In a recent Breaking Smart newsletter Venkatesh Rao said:

“The reason I’m working on this stuff and trying to use talks to work out some of the tricky bits is that I’m trying to get another book project going. Yeah yeah, I know, I already wrote a book about time (Tempo, in case you didn’t know), but I feel another one brewing in the élan vital. My spidey senses are tingling and my zeitgeist-sensing implant is telling me the kairos is right for such a book. This one’s going to be different, all about subjective time and how you can program reality to manipulate your stream of consciousness. I’m kinda excited about it because it would sort of pull together a few key current themes of Breaking Smart and Ribbonfarm, as well as further development on some of the most intriguing threads I uncovered, but did not develop, in Tempo. We’ll see how it goes.”

So, Venkatesh’s separate projects—Breaking Smart, Ribbonfarm, Tempo—are starting to converge. Why does this matter? Well. I’m a big advocate of what I call the “many paths” approach. It’s an idea I pinched from B.H. Liddell Hart’s biography of William Sherman:

“To the irresistibility of this progress Sherman’s flexibility contributed as much as his variability of direction. Moving on a wide and irregular front—with four, five or six columns, each covered by a cloud of foragers—if one was blocked, others would be pushing on.”
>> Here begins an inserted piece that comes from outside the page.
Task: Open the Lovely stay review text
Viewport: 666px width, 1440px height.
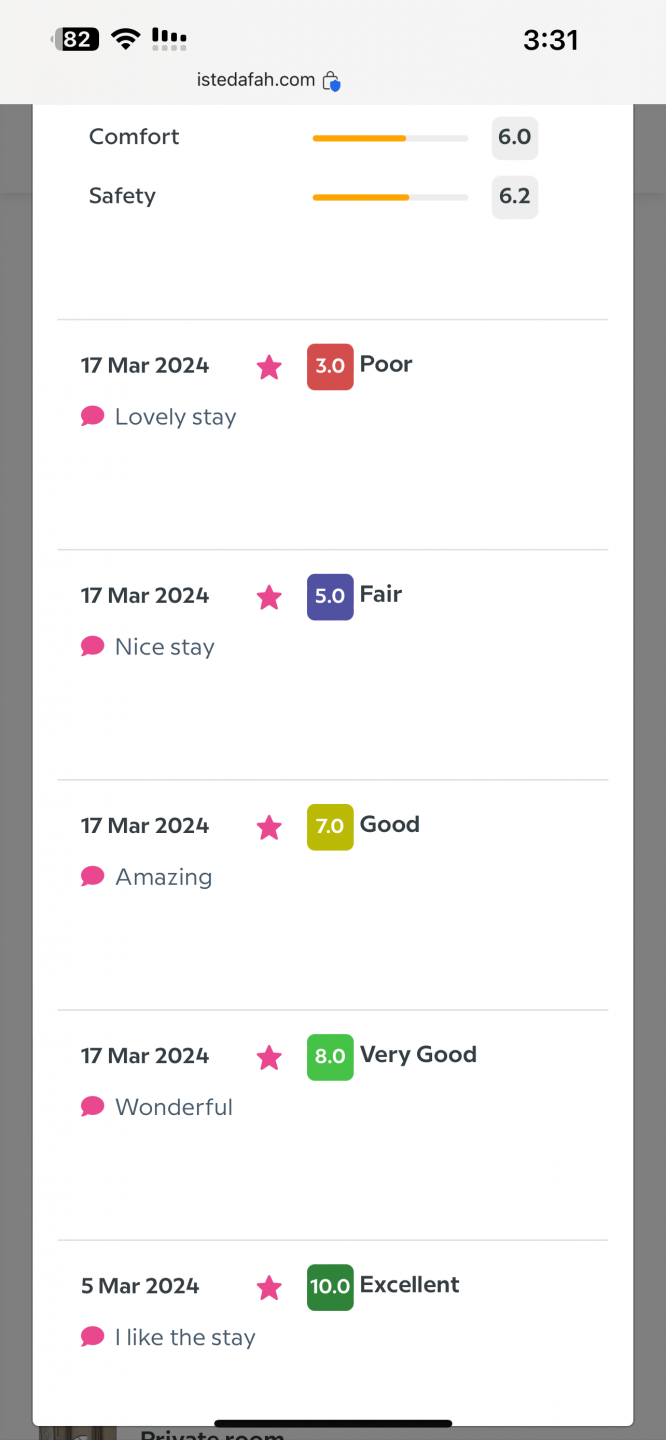Action: click(x=175, y=417)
The above idea applied means that an individual should keep multiple enterprises on the go at once, because as Hart says, “if one was blocked, others would be pushing on.” I try to embody this in my own life—a quick survey of my projects:

Phronetic: a daily blog about mastery, strategy, and practical philosophy.
– A novel (currently in the research and ideation phase).
– A longform essay on near-deathness.
– Freelance editorial work via Swell & Cut.
– Reading and research related and unrelated to the above.
– The upkeep of my Commons.
– Movement: strength training, cycling and practice of Brazilian jiu-jitsu.

I count seven separate avenues or “projects”, which means seven different opportunities for progression. Thus, if I find myself unwilling to work on the novel, I can write some blog posts. If I don’t feel like writing blog posts, I can do editorial work or come up with strategies for lead generation and conversion. If I don’t feel like writing at all, I can go read, or review books and add ideas to the commons. If all that is too much intellectual heavy lifting, I can go and weight train, or practise some BJJ movements, or trawl Reddit, Twitter and follow breadcrumbs on the internet to find things to add to my scrapbook.

So, the passage from Venkatesh’s newsletter highlights “convergence”; the passage from Hart’s biography and the idea of the “many paths approach” could be called “divergence”. And those two labels together indicate the two main phases of a life. Specifically, life and its components are always in a state of convergence or divergence, a coming together or a breaking apart.